- _WHAT TO PRODUCE_:
Carry on the article about keto-style diets and cardiovascular risk, picking up after its last sentence.

*** TEXT EXCERPT

Following a keto-like diet that is low in carbohydrates and high in fats could more than double the risk of cardiovascular issues such as chest pain (angina), blocked arteries requiring stents (tiny coils that open arteries), heart attacks, and strokes, according to a new study.
The findings, presented at the American College of Cardiology’s Annual Scientific Session, suggest that a keto-style eating plan could lead to increased levels of LDL (low-density lipoprotein) — also known as “bad” cholesterol — which in turn may heighten the likelihood of cardiovascular disease.
“If you are following a carbohydrate-restricted diet, our data suggest that it may be important to monitor your cholesterol levels,” says senior study author Liam Brunham, MD, medical lead with the Healthy Heart Program Prevention Clinic at St. Paul’s Hospital in Vancouver and associate professor in the department of medicine at the University of British Columbia in Canada.
“If your cholesterol level is super high, consult your doctor because there may really need to be careful attention paid to manage the risk of heart disease,” Dr. Brunham added.
To conduct the study (which is considered preliminary because it has not yet been peer-reviewed for publication in a medical journal), Brunham and his research team analyzed information from more than 70,000 people in the United Kingdom who’d completed it one-time , self-reported, 24-hour diet questionnaire. At the same time, the researchers did blood draws to check the subjects’ cholesterol levels.
From the questionnaire responses, 305 participants indicated they followed a low-carbohydrate, high-fat diet.
How a Low-Carbohydrate, High-Fat Diet Works
When people restrict their consumption of carbohydrates (found in foods such as bread, pasta, baked goods, and certain fruits and vegetables) and proteins, the body uses its own fat reserves for fuel; this produces chemicals called ketones that the body then uses as energy. Because this process, called ketosis, burns stored fat, it can help people lose weight.

******
*** EXTRACTED ENTRIES

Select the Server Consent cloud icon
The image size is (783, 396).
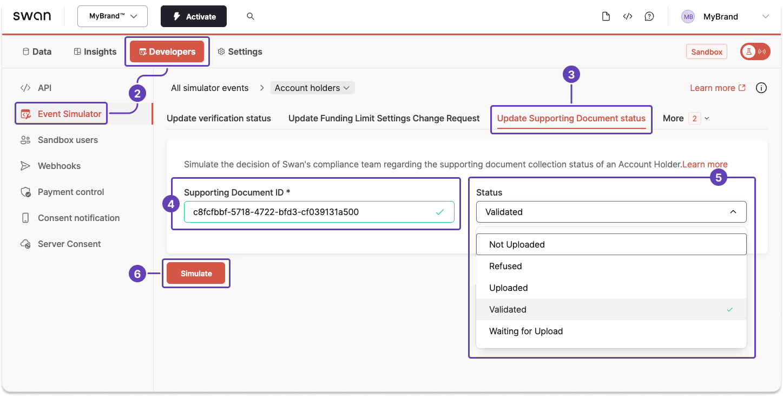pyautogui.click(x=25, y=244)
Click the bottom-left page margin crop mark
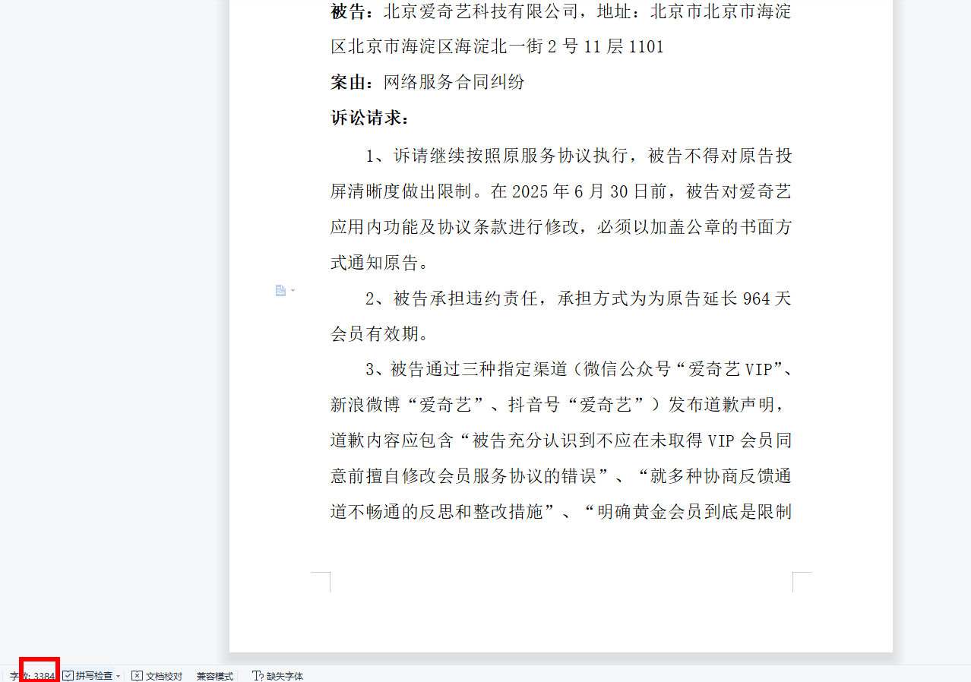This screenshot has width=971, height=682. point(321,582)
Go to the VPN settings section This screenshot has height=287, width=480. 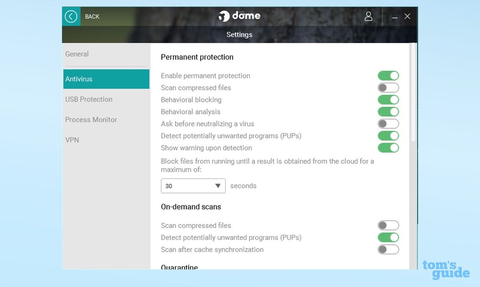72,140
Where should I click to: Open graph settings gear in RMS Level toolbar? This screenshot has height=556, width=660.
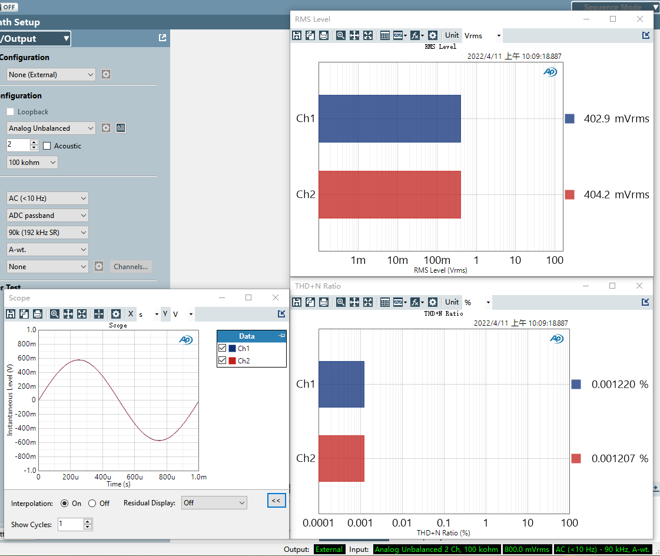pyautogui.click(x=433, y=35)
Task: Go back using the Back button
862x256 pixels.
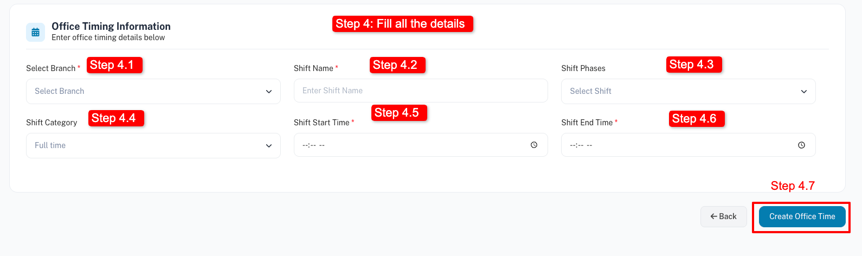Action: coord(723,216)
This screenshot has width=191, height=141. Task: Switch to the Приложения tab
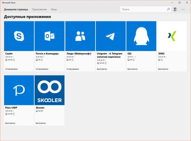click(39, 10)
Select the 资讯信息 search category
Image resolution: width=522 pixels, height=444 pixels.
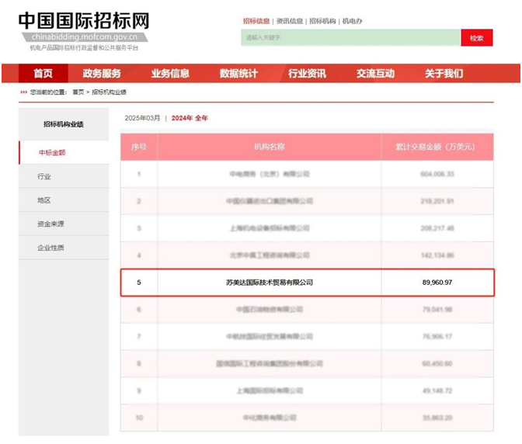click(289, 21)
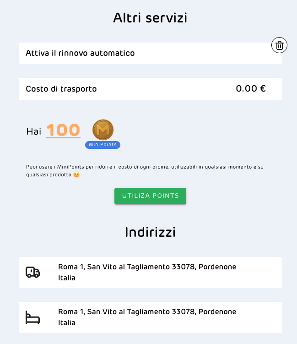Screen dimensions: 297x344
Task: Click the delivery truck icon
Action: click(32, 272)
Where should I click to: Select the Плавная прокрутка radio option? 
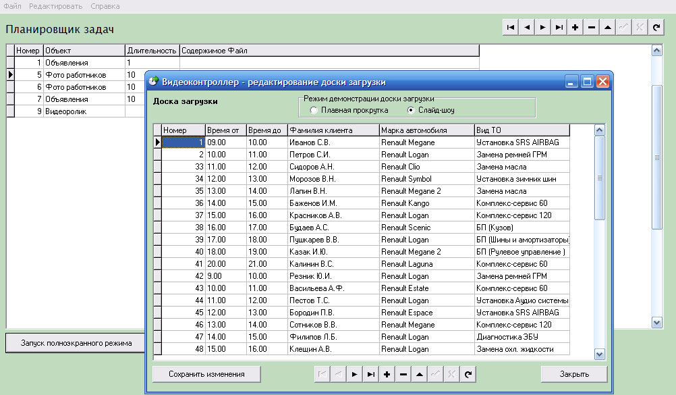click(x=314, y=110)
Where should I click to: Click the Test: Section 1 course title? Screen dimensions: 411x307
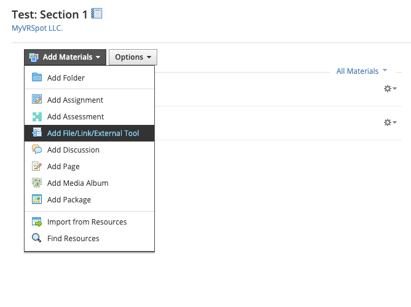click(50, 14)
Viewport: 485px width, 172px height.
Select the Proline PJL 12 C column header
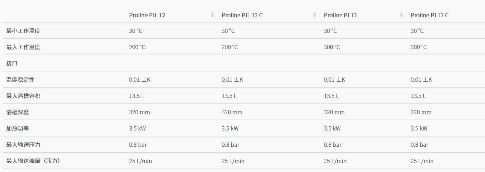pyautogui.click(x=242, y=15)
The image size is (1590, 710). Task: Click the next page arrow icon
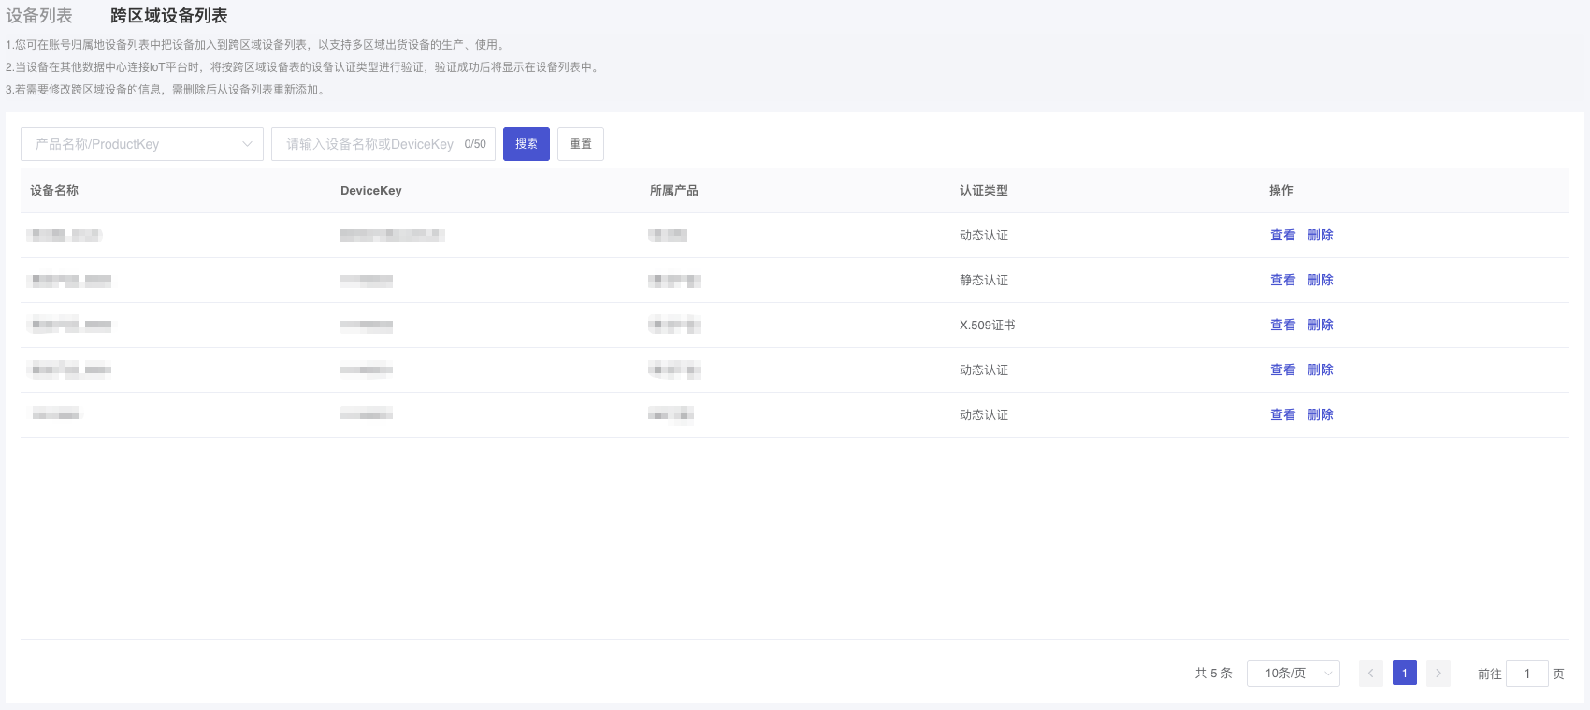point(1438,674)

******
*** EXTRACTED ENTRIES

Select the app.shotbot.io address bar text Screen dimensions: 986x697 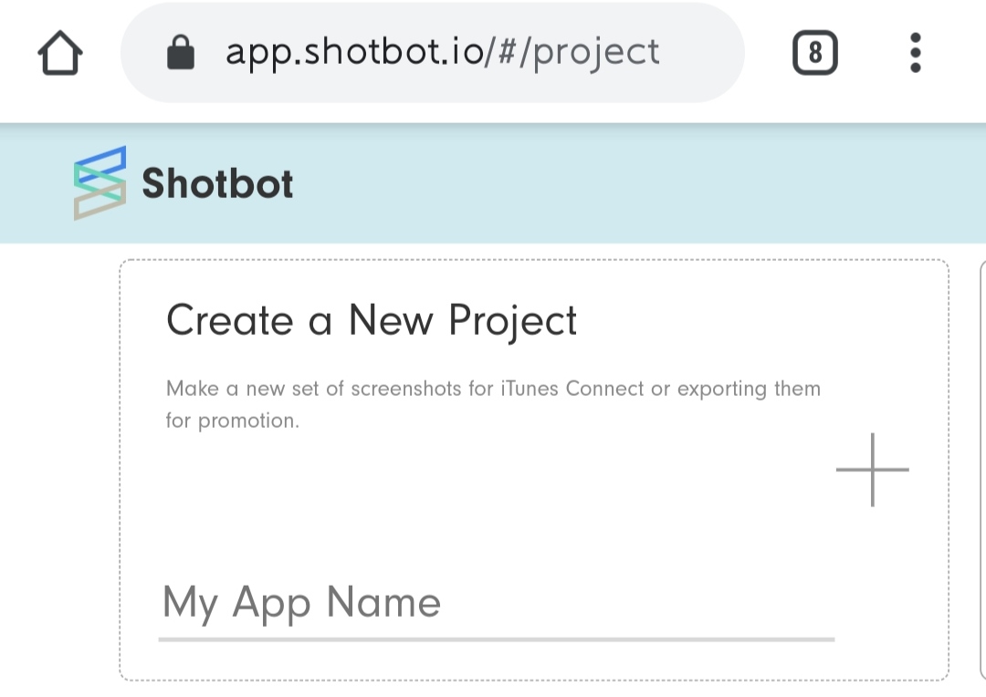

******

- _ANSWER TO THE PROBLEM_:
The International Food Information Council estimates that as many as 8 percent of Americans were on a ketogenic diet in 2020.
People following a strict ketogenic diet will typically get 70 to 80 percent of their daily calories from fat, 5 to 10 percent from carbohydrates, and 10 to 20 percent from protein, according to the Harvard TH Chan School of Public Health. To include enough subjects to make meaningful conclusions, the Canadian investigators looked to people following a keto-like diet that includes more than 45 percent of daily calories from fat and no more than 25 percent from carbs.
The 305 subjects consuming a low-carbohydrate, high-fat diet were matched with 1,220 individuals who reported eating a standard diet consisting of just over 50 percent of daily calories from carbs and nearly 31 percent from fat.
For each group (keto and standard), about three-quarters were women and the average age was 54.
Higher LDL and More Heart Trouble for the Keto Group
After an average of nearly 12 years of follow-up, individuals on a keto-like diet had more than double the risk of having several major cardiovascular events, such as blockages in the arteries that needed stents, heart attack, stroke, and peripheral arterial disease. In all, 9.8 percent in the low-carbohydrate, high-fat group experienced a new cardiac event, compared with 4.3 percent on a standard diet.
In contrast to subjects on a standard diet, those on a low-carbohydrate, high-fat diet had significantly higher levels of both LDL cholesterol and apolipoprotein B (apoB), a protein on the surface of cholesterol, which may be a more accurate indicator of cardiovascular risk than LDL alone, per research.
When looking at the percentage of people in each dietary group that would be defined as having severe high cholesterol, the scientists accounted for 5 percent in the standard diet group versus nearly 10 percent in the low-carb, high-fat group.
“Probably the diet in which there’s a large consumption of saturated fats from animal products is likely contributing to the increase in cholesterol,” says Brunham.
The Connection Between LDL Cholesterol and Heart Disease
Christopher Gardner, PhD, a nutrition scientist and professor of medicine at Stanford School of Medicine who has published research on the effects of low-fat, low-carbohydrate diets but was not involved in the latest study, was not surprised by the results of the keto study .
“My division chief is a preventive cardiologist. He sees this all the time — people coming in saying they are on keto, and their LDL cholesterol is through the roof,” says Dr. Gardner. “Every time you’re on a keto diet, you have high saturated fat and low fiber — there’s no other way to do it. So LDL goes up.”
As the Centers for Disease Control and Prevention describes it, too much LDL in the body can lead to a buildup of plaque in the blood vessels, causing them to become narrowed or blocked.
As far as major study limitations are concerned, Gardner points out that the investigation was based on a single, 24-hour dietary report, and while the research can show increased risks from a keto-like diet, it can’t prove that the diet itself causes these outcomes.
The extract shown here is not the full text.